It's all Greek to me...
How can anyone have any faith at all in the so called ‘technocrats’ to resolve Europe’s problems?
After watching CNBC's Michelle Caruso-Cabrera interview Greece's new Prime Minister, Lucas Papademos, my reaction to the unfolding situation with Greece and with the Euro as a whole was stunned disbelief. I told CNBC’s Martin Soong, Lisa Oake and Sri Jegarajah.
“If I were Greek, I would be on the streets rioting because I think that's the only appropriate response. There is an unelected prime minister installed by what we thought at the time was the ECB and the core of the european Union, but what we now know was Germany. There is a technocrat with no mandate, installed by Germany, who is part of a mechanism that denied the Greek people the referendum that they had been promised on the Euro, and who stands there and tells the world, ‘The Euro is what everyone in Greece wants.’ But if he looks out of the windows; there are thousands of people on the streets of Athens who don't agree with that.
There are a million people in Greece living below the poverty line who are actually starving on a daily basis, and Papademos sits there and says ‘We need this adjustment process, and yes wages are going to fall, but by the end of it we'll be ok.’ This is a multi-year process. For Greece to become competitive is probably going to take five to ten years. The people are not going to go along with it. They wouldn't have gone along with it even if they had elected the people in charge of it. We've been saying this for a period of time, and it's going to be painful in the short term which is why politicians don't want to do it, but the only way out for Greece is to leave the Euro.

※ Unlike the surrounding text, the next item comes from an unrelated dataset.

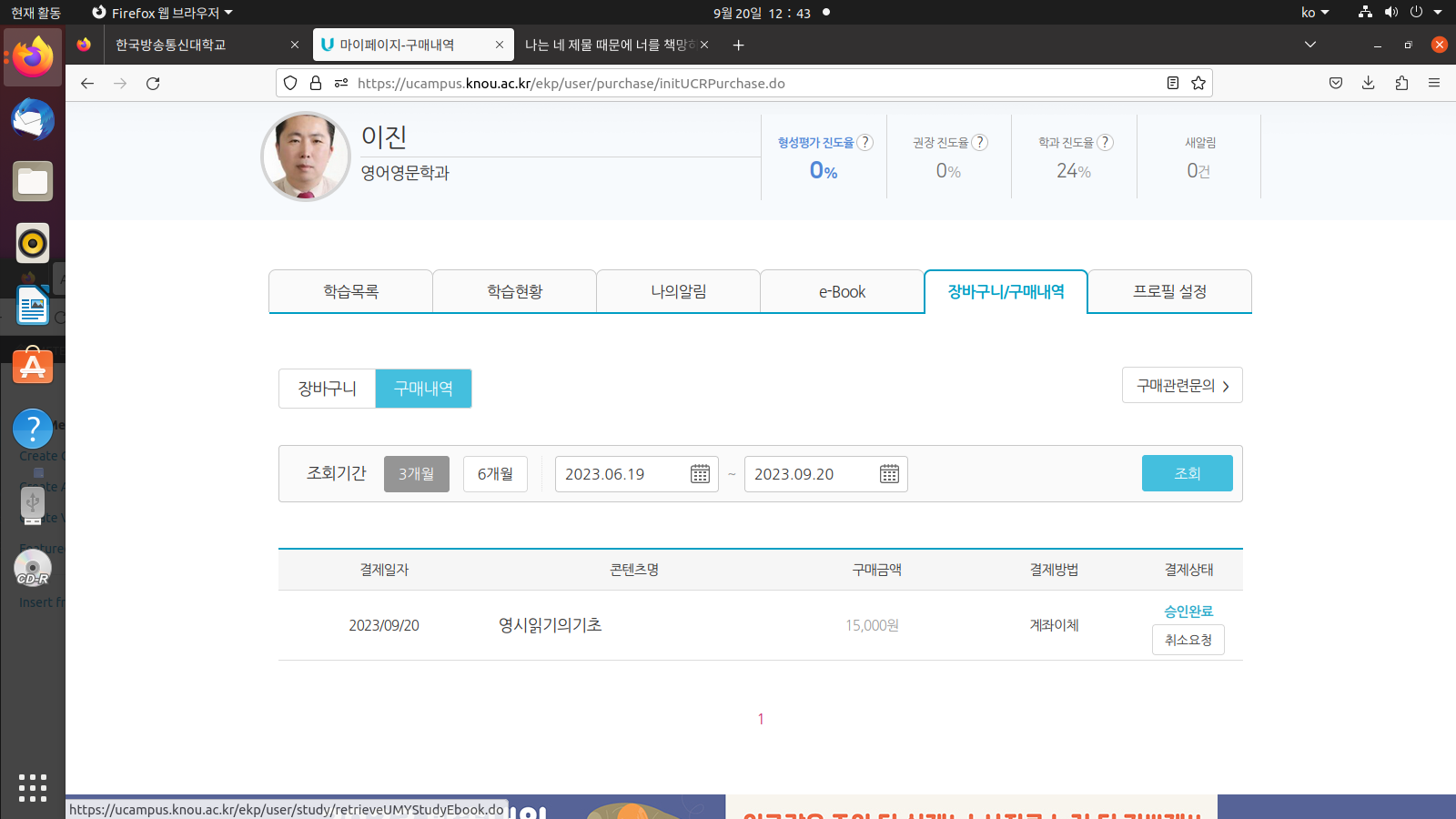The width and height of the screenshot is (1456, 819).
Task: Click 취소요청 button for 영시읽기의기초
Action: (x=1188, y=640)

People wonder exactly how this will happen as there's no provision for this type of scenario in the European constitution, but the EU doesn't have a constitution any more. It was torn up and buried on December 9th by Germany and France ...The EU has no legal mandate. Greece should actually just leave. It should re-introduce the Drachma and Drachmatize the Euro debt, and there are actually two really good play books for this. We were all here in Asia in 1997. We saw what happened. Yes, it was six months of pain, but it was a pretty sharp recovery after that, and South East Asia has done very well. Asean is in the situation today where it doesn't have debt problems.

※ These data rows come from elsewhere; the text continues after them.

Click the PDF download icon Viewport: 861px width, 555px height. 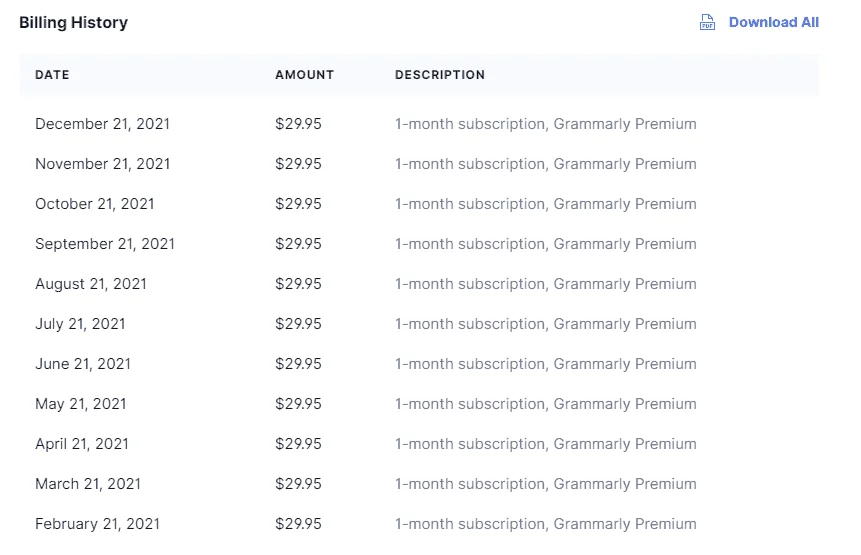click(x=707, y=23)
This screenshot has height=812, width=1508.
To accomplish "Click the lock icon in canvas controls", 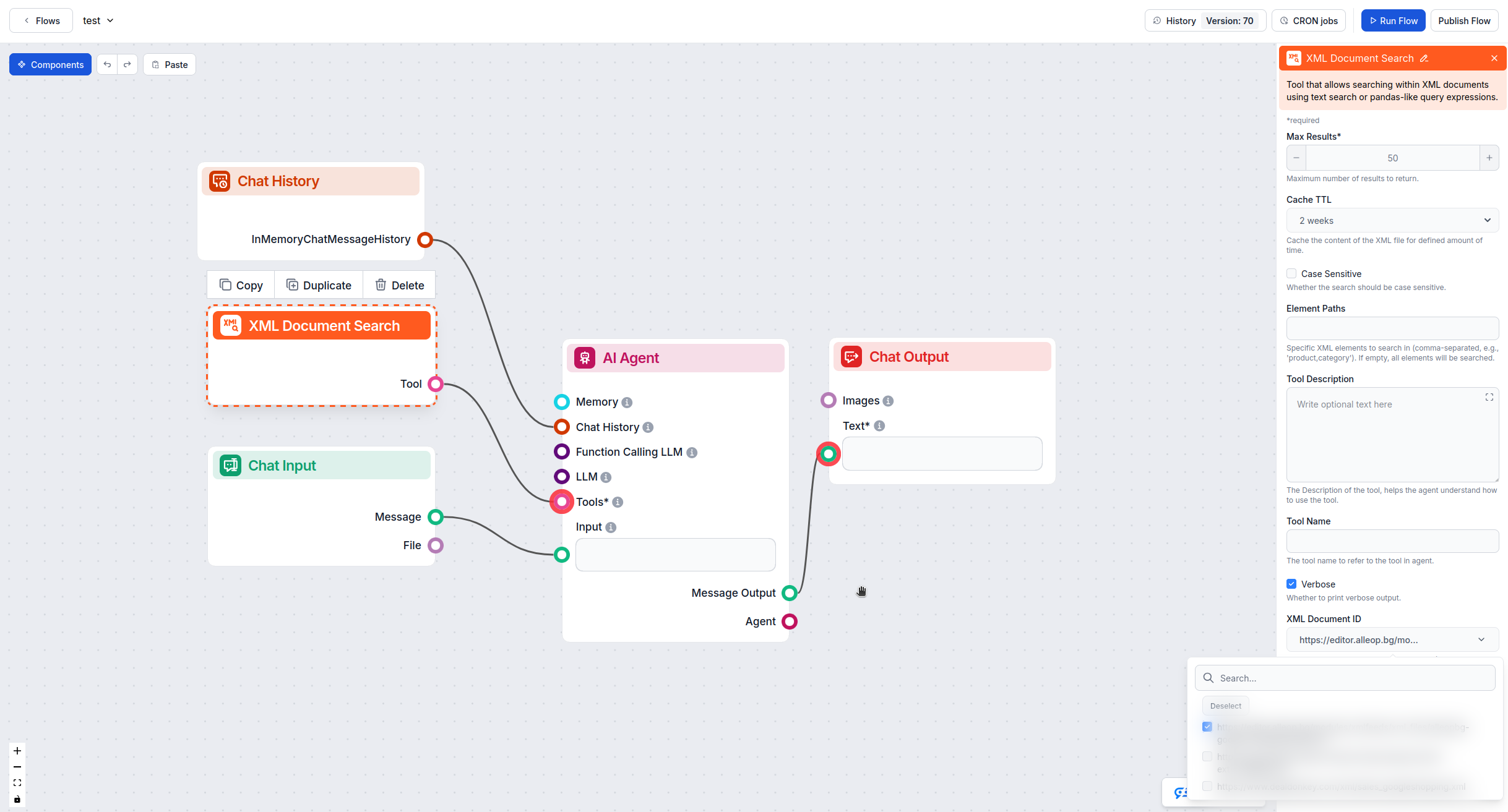I will coord(17,799).

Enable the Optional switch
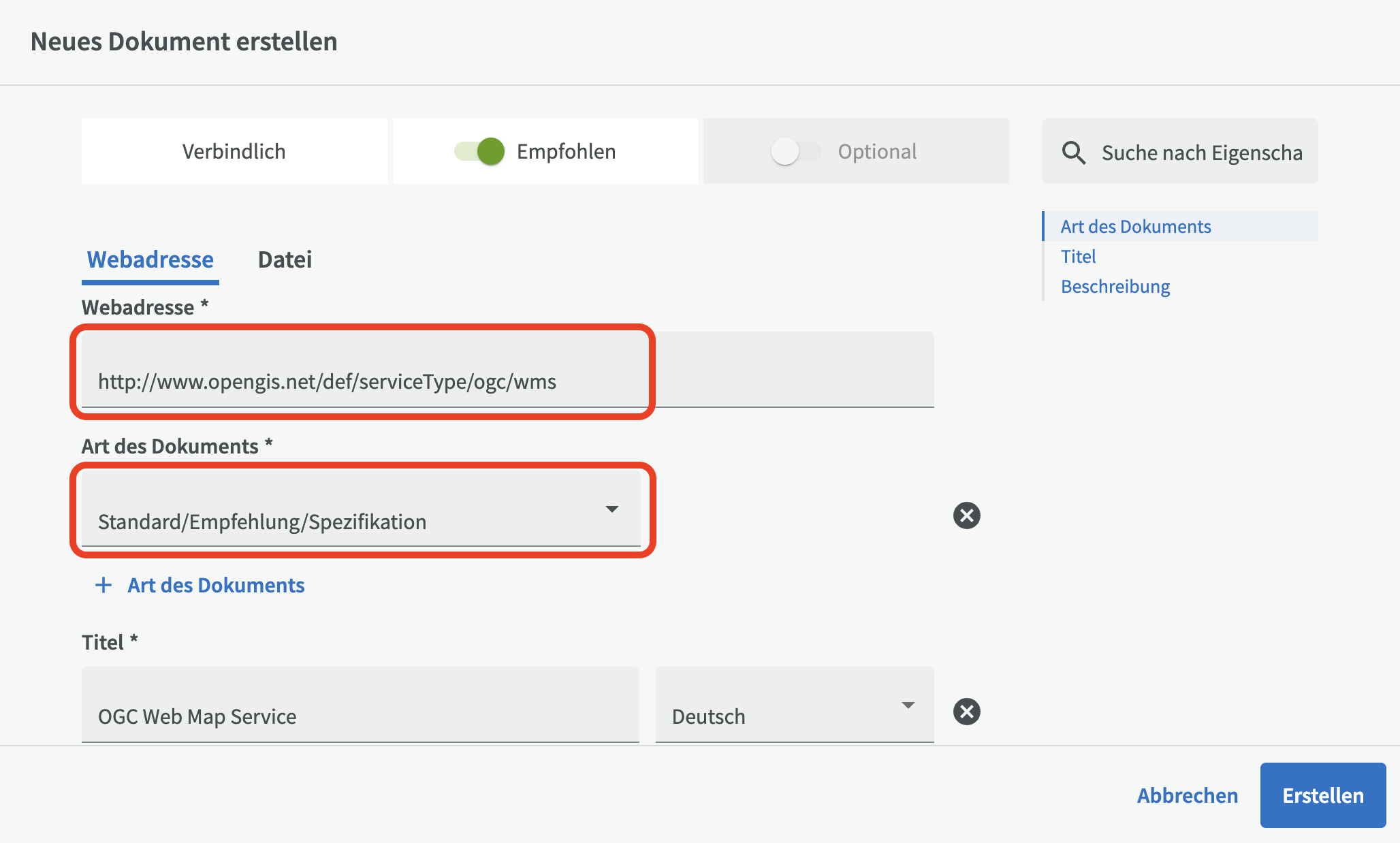pyautogui.click(x=795, y=151)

But there's actually an even more current example. There's a European example. Iceland. It devalued its currency, and yet Iceland had one of the strongest growth performances of any economy in the third quarter of last year. Iceland has started to adjust. It's not got anywhere near as far in adjusting yet as it needs to, but it devalued its currency and because of that it's starting to write off debt and assets, and it's actually starting to grow again. Iceland actually grew at 3½ per cent in quarter three, so Iceland seems to be at the start of a path to recovery.

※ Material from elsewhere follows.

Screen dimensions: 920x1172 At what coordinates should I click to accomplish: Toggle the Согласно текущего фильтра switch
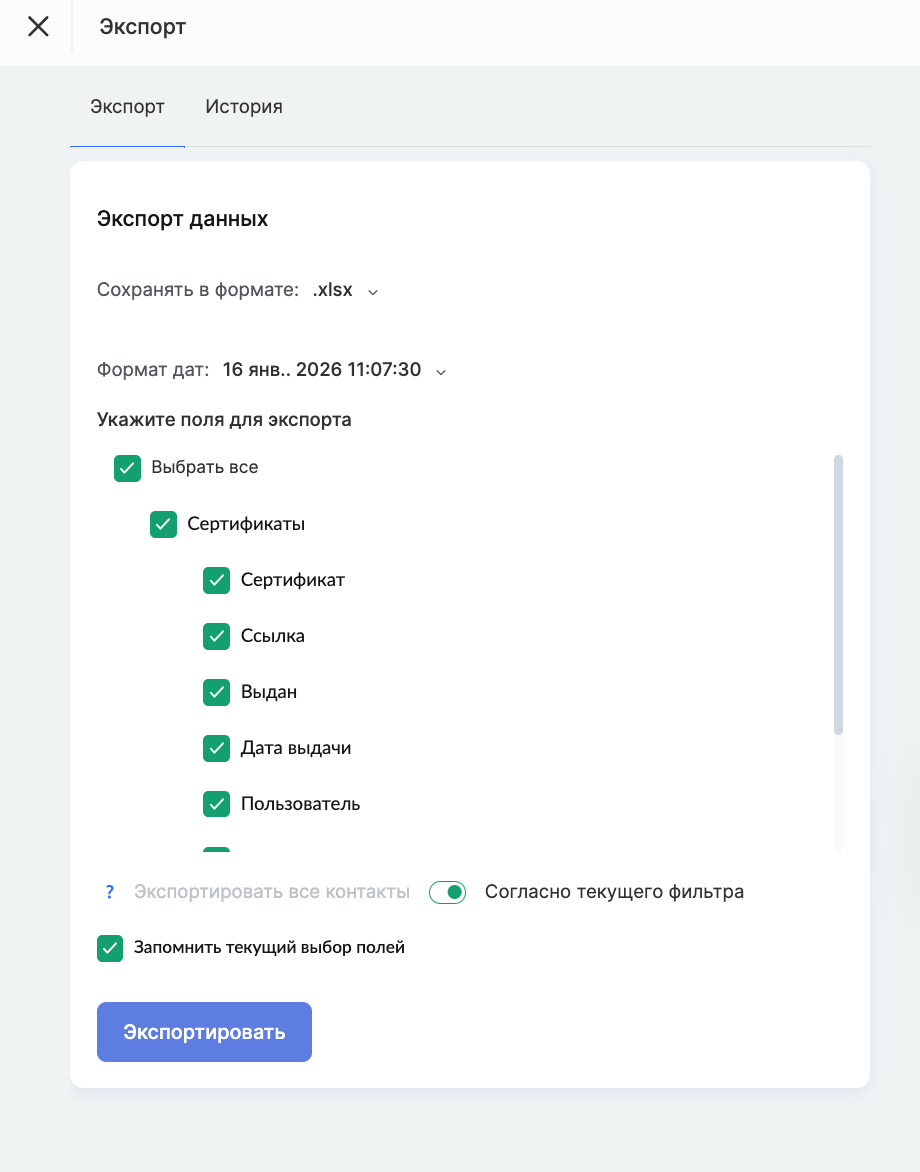pos(448,892)
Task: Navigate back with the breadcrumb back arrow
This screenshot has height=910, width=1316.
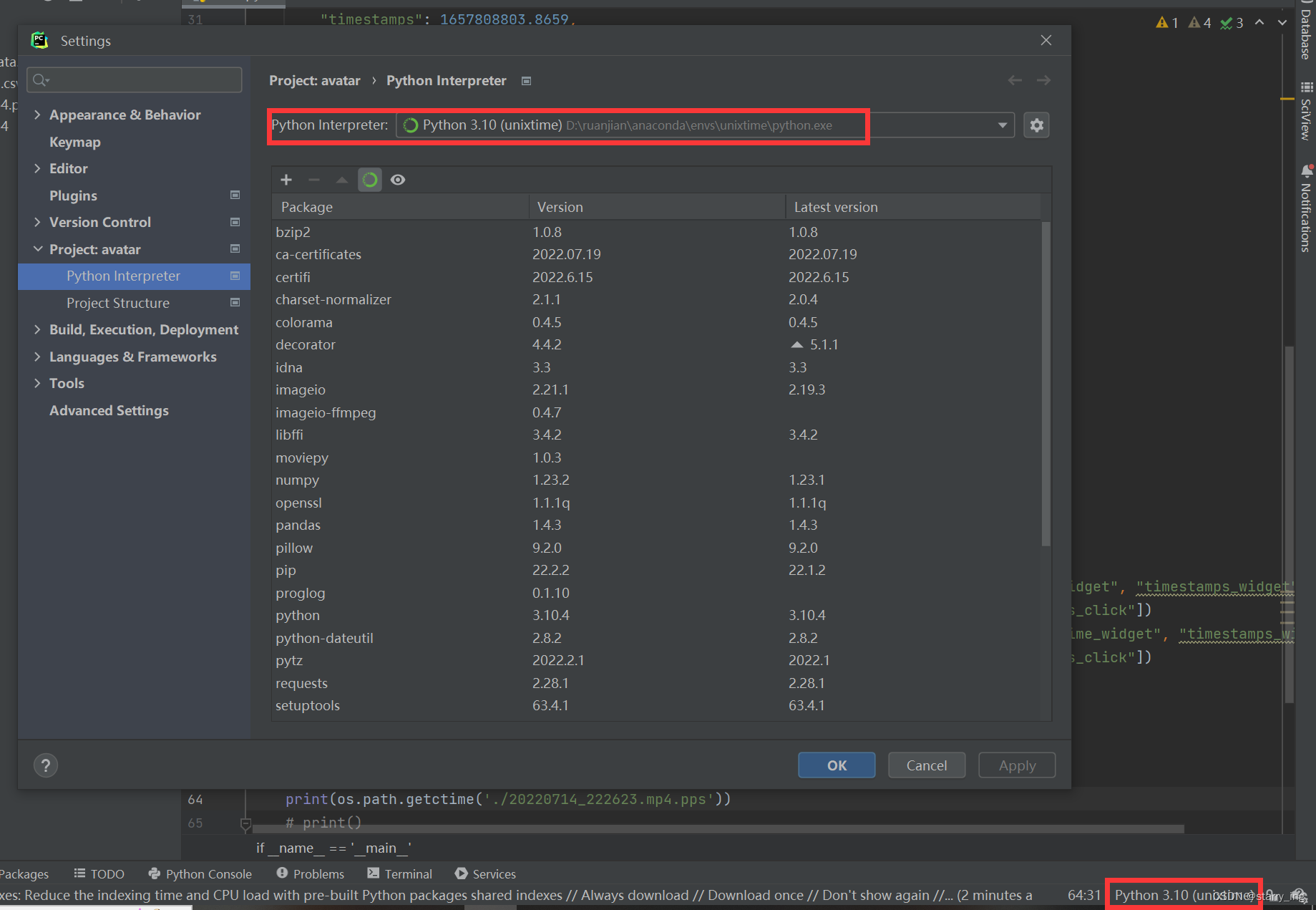Action: tap(1014, 80)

What we're seeing now is a situation where everything is politically driven. The dynamic is that Germany is now in charge of the cheque book. That's what happened on December 9th when we got an agreement that everything can be done in bi-partite deals now. If you need to borrow money, you go to Germany, and it's Germany who sets the conditions that will apply. In our office, we have actually stopped referring to Angela Merkel; we now refer to her as Alaric Merkel. Alaric was the king of the Goths, who in the 5th Century marched on Athens, didn't get into a war but surrounded Athens and starved the city into submission, and then from there, in 410, he marched on Rome, surrounded Rome and starved Rome into submission. To me that's what's happening in the Eurozone right now. We've got Germany dangling the cheque book, calling the shots, making all the threats. But how long will everyone else go along with this?
So the current offering of 3% on 20 to 30-year bonds is really a bribe. It's an iron fist inside a velvet glove. What are the options if you don't? I think we're getting very very close to the point where private investors are going to look at it and say ‘You know, on a net present value basis, we need to just repudiate that debt.’ So far, they've sort of pushed them along step by step, and they're getting closer and closer to the line in the sand; in fact they're probably re-drawing the line in the sand as we speak, so it's very hard to say the point at which they're going to turn around and say ‘enough's enough’, but we're getting close. There are clear signs.
Look at the CDS markets and everything the CDS markets are pricing in. Not only that – there's so much distrust in the Eurozone. We've been saying for some time that the key figures for 2012 are TED and LOIS. As the TED spread shows, no one wants to take the risk of lending dollars. And with LOIS, the Overnight Spread, no one wants to be the one who's lending money to other banks, and that is precisely why there's so much money parked in the ECB every single night. This money's not circulating, which is incredibly bad for the global economy, but it's also a sign that we're getting closer and closer to a terminal event. If you look at the TED spread and LOIS, they've gone from normal levels of around ten basis points, up to around 50 or 60 basis points. Over the last month or so, they've eased off, but we're closer and closer to capitulation. We're getting there, whether it's this week, this month, or six months from now, we're getting there. How far they can kick the can down the road we don't know, but it's getting closer.